Les détaillants québécois déplorent également que plusieurs produits provenant de ces sites soient non-conformes aux exigences de santé et de sécurité du Canada, rendant la concurrence inéquitable et les achats dangereux pour la population. Par exemple, en ce qui a trait aux vêtements et aux jouets pour bébés, le pays légifère sur le choix des matériaux, des colorants, la qualité de confection et autres, indiquent-ils.

Selon eux, les géants chinois du commerce en ligne enfreignent également les lois canadiennes sur la propriété intellectuelle, « copiant sans vergogne les modèles de petites marques », les conséquences actuelles étant jugées insuffisantes pour les dissuader.

SOLUTIONS CONCRÈTES DEMANDÉES

Margo Setlakwe Blouin, présidente d’A. Setlakwe ltée et administratrice au CQCD, est l’une des 22 signataires de cette lettre. Elle déplore notamment qu’il existe une iniquité entre les commerçants canadiens et ces plateformes de vente en ligne. « De notre côté, nous sommes obligés de respecter les normes. C’est correct et nous sommes d’accord puisque c’est pour la santé et la sécurité de tous, mais il y a un coût à ça et nous devons afficher des prix qui sont plus chers comparativement à ces sites. C’est pourquoi nous parlons d’un commerce déloyal et que nous demandons des changements », a-t-elle précisé lors d’un entretien avec le Courrier Frontenac.

Cela fait plusieurs années que les commerçants québécois dénoncent la situation, sans toutefois percevoir de véritable écoute de la part des gouvernements sur cet enjeu qui dépasse le cadre économique selon eux. La présidente d’A. Setlakwe ltée a soutenu que le CQCD s’était donné comme mission de parler un peu plus fort par rapport à ces enjeux importants.

Mme Setlakwe Blouin se dit en faveur d’une concurrence saine forçant les commerçants à se réinventer et à s’améliorer, mais pas quand cela est au détriment de la santé des gens et de l’environnement. « Ces plateformes existent depuis plusieurs années, mais avec l’inflation et l’augmentation des coûts, nous nous rendons bien compte que les consommateurs sont portés à se tourner de plus en plus vers elles. Toutefois, cela n’a pas seulement un impact économique, mais aussi social lié à la santé de la population et à l’environnement », a-t-elle affirmé en ajoutant que d’autres pays avaient commencé à légiférer à ce sujet et qu’il est souhaitable que le Canada ne soit pas le dernier à le faire.

L’objectif de cette offensive des détaillants québécois est donc de sensibiliser les politiciens à cette situation afin que des solutions concrètes soient mises en place.

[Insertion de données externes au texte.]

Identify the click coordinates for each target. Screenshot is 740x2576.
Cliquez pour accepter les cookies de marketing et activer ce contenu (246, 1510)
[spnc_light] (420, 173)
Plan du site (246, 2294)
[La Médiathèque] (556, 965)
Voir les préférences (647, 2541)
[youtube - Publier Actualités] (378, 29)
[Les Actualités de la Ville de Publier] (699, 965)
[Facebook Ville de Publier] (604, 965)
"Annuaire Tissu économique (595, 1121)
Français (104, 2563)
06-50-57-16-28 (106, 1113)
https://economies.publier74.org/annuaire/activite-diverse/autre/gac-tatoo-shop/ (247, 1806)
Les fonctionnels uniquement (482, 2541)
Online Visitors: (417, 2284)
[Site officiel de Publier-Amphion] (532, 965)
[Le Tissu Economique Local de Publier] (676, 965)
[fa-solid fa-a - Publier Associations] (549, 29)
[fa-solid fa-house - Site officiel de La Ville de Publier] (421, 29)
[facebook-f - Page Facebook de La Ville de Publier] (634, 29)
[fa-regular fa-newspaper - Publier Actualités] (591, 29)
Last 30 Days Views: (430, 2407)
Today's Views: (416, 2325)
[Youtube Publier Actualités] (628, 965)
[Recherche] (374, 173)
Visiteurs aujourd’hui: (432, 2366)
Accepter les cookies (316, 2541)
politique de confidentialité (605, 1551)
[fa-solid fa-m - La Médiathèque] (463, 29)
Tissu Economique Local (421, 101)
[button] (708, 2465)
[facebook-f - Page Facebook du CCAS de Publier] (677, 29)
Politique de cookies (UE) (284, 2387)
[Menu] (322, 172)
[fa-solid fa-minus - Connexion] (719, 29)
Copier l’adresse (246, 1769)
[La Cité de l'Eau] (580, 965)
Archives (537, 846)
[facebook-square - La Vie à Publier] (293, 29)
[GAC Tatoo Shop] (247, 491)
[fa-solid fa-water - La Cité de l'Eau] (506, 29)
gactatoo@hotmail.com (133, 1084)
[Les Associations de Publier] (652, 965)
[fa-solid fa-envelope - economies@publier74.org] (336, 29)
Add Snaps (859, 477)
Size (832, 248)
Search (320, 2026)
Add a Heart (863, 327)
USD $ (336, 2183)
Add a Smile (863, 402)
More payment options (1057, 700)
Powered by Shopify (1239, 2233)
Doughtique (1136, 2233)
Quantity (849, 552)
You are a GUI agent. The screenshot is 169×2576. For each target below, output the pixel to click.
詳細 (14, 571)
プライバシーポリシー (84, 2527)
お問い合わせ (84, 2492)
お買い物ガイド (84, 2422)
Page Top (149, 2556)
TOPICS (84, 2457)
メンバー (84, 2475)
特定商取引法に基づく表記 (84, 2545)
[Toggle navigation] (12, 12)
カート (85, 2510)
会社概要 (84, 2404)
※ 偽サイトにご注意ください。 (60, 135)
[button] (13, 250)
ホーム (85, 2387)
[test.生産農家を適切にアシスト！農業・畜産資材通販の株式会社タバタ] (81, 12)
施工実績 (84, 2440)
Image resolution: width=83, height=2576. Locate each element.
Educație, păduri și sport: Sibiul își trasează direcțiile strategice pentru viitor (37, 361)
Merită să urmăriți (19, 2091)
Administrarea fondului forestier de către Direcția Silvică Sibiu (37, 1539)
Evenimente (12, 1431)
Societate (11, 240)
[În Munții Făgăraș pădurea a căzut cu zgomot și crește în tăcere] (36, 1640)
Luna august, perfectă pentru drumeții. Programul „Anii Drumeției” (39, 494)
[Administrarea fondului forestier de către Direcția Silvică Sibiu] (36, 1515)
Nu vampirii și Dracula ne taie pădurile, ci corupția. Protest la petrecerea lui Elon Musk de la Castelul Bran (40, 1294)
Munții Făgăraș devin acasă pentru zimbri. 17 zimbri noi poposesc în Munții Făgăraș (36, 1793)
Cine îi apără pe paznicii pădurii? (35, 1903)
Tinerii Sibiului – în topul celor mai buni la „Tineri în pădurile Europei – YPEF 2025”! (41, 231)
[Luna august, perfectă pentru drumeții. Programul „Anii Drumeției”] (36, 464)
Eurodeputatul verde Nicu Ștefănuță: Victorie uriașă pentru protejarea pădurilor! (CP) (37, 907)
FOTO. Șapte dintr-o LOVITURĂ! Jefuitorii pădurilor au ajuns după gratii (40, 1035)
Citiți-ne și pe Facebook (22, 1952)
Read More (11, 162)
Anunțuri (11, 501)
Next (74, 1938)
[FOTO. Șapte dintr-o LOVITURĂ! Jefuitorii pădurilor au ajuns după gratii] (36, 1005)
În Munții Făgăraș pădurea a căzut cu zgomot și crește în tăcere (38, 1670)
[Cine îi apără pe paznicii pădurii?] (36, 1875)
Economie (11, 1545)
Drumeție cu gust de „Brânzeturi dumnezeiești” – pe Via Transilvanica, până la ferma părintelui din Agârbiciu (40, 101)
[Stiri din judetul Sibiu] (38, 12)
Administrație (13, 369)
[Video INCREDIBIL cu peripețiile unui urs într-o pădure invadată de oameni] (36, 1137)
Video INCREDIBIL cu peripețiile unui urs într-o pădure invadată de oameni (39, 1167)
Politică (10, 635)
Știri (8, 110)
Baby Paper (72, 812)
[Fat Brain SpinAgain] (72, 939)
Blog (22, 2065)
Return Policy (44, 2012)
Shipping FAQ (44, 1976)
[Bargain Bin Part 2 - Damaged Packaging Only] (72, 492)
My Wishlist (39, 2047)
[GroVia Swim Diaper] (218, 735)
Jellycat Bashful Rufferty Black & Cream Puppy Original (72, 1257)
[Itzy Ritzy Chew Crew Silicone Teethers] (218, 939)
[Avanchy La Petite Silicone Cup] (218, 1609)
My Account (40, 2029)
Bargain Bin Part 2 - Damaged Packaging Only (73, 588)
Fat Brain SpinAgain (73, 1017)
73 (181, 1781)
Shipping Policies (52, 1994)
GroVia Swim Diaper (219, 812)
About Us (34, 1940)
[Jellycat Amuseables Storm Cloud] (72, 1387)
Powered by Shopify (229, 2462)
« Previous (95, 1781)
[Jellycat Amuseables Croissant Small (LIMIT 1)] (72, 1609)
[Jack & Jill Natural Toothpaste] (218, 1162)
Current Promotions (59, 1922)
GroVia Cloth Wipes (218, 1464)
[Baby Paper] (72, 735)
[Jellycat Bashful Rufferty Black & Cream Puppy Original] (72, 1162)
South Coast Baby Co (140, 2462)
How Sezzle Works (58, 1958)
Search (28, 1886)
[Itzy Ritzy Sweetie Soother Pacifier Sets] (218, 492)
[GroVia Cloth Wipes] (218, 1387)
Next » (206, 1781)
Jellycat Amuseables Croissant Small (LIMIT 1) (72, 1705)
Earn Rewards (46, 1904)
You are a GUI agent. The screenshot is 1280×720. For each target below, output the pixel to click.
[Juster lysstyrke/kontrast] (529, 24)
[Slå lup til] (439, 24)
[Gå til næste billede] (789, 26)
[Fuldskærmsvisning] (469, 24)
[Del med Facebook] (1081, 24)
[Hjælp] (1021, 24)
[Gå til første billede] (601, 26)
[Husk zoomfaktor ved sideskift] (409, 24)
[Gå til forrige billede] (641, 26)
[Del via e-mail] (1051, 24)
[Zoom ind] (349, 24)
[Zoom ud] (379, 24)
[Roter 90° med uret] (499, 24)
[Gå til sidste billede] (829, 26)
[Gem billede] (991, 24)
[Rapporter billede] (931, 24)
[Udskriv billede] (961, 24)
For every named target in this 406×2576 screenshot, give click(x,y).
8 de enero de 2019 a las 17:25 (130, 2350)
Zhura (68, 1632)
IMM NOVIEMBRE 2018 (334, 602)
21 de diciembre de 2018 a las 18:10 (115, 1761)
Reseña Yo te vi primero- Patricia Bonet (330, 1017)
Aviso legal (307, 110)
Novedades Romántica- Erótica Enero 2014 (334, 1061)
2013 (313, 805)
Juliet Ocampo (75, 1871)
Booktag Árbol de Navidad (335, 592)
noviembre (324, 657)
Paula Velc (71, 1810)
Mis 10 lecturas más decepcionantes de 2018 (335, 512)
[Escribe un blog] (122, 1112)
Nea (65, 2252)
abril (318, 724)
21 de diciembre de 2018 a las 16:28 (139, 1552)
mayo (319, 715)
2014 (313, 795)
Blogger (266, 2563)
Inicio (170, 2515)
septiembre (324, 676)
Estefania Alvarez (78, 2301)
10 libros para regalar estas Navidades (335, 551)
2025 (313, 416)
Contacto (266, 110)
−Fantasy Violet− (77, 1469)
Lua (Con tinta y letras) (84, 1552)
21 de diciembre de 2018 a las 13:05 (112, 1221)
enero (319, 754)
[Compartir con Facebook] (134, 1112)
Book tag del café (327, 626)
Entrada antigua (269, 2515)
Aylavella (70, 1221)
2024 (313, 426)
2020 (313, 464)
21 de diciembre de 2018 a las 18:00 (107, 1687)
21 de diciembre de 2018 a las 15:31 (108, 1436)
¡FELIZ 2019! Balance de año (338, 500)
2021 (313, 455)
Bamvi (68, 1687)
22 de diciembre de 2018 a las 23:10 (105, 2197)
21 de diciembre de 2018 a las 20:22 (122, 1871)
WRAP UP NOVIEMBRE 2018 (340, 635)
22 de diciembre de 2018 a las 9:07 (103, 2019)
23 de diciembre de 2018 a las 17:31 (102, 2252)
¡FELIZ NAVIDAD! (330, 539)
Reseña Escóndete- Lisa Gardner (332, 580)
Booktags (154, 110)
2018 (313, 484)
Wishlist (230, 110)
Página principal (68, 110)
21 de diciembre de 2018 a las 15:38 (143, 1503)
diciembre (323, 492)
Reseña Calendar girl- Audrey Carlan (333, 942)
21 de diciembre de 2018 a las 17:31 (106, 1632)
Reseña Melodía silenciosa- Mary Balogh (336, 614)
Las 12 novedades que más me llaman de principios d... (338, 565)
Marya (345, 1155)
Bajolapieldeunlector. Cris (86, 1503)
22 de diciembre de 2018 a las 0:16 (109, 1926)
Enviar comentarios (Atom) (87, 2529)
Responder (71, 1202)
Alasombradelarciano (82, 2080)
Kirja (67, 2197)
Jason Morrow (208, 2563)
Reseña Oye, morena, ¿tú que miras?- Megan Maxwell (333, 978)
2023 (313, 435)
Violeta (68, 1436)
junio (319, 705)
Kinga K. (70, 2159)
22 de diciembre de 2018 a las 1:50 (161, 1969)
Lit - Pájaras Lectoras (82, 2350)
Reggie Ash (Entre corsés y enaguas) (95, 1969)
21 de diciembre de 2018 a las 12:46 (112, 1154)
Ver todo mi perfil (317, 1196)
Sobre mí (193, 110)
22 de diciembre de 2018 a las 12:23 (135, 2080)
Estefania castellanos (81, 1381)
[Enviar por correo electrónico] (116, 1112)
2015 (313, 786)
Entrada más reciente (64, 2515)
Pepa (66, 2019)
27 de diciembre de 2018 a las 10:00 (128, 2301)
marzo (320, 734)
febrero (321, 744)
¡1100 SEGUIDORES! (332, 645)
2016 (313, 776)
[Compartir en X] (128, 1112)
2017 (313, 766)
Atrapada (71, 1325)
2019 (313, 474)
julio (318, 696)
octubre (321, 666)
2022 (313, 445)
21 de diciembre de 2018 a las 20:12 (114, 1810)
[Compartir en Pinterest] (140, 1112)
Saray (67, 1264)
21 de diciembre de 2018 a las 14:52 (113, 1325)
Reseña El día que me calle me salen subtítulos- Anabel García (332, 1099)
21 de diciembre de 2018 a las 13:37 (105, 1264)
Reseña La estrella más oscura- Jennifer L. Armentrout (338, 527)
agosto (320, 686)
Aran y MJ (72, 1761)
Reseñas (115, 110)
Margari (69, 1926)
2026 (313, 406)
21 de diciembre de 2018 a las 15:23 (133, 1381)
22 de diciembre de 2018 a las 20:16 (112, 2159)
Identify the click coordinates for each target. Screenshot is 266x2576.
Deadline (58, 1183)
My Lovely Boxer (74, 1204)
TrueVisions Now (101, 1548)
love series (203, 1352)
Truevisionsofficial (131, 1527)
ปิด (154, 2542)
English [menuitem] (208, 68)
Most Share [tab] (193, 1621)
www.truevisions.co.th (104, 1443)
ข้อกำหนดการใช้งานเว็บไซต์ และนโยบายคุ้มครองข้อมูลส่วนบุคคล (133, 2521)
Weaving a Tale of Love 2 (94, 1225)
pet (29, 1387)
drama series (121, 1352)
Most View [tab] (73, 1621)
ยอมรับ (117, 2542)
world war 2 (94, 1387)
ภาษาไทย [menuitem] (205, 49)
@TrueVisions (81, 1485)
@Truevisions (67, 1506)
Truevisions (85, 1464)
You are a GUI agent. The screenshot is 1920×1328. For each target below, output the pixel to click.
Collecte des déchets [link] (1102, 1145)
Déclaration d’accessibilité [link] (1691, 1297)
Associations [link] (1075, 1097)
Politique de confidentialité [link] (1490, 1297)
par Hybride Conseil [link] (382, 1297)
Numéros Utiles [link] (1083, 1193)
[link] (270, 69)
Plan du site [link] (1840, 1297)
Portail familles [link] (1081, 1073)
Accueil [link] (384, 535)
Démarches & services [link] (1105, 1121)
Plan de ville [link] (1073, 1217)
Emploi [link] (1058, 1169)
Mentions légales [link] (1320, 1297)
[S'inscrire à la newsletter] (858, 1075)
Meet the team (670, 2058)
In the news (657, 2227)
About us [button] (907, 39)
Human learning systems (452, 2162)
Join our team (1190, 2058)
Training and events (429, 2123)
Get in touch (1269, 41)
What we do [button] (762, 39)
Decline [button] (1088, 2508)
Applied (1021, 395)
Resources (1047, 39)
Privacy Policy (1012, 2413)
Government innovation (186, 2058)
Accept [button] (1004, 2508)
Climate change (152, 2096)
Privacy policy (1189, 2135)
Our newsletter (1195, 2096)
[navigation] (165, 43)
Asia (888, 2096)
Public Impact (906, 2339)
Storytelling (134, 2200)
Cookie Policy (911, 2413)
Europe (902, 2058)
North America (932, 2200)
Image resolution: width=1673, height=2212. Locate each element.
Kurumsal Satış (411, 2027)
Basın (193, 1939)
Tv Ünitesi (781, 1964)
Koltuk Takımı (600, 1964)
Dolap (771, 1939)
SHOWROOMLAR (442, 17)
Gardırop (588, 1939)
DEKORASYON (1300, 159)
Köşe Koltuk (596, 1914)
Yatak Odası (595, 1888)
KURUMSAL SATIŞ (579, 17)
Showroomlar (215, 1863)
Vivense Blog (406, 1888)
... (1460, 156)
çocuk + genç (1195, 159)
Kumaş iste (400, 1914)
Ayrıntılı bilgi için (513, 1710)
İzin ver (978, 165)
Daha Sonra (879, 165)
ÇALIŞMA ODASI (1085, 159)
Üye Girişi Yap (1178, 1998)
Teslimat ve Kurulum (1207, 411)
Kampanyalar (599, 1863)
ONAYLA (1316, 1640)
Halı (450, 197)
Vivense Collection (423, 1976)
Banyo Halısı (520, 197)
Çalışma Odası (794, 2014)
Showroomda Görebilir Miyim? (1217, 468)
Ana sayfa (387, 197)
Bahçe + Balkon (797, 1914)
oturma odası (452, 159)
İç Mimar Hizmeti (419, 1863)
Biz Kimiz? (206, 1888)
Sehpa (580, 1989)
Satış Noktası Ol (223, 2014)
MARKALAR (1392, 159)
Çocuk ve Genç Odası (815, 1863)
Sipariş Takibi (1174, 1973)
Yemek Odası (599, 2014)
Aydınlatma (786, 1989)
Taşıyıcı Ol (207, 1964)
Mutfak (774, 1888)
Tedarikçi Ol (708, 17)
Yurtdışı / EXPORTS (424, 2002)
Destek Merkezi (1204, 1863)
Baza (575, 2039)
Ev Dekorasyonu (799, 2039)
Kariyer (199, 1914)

Ils réclament l’application d’un système de type « bonus-malus », inspiré de la France, où « sur chaque vêtement vendu par ces plateformes, cinq euros supplémentaires sont payés par l’acheteur et réinvestis pour soutenir les entreprises textiles locales ». Par ailleurs, ils demandent un renforcement de l’encadrement législatif afin d’inclure des notions telles que l’écoconception, la durabilité et le développement durable. Ils souhaitent également l’ouverture d’une enquête sur la conformité et la légalité des pratiques de ces plateformes au regard des lois canadiennes en matière de protection des consommateurs et préciser leurs responsabilités en ce qui a trait à la sécurité. Enfin, ils réclament qu’elles soient reconnues comme des opérateurs économiques et qu’elles soient tenues juridiquement responsables de leurs produits.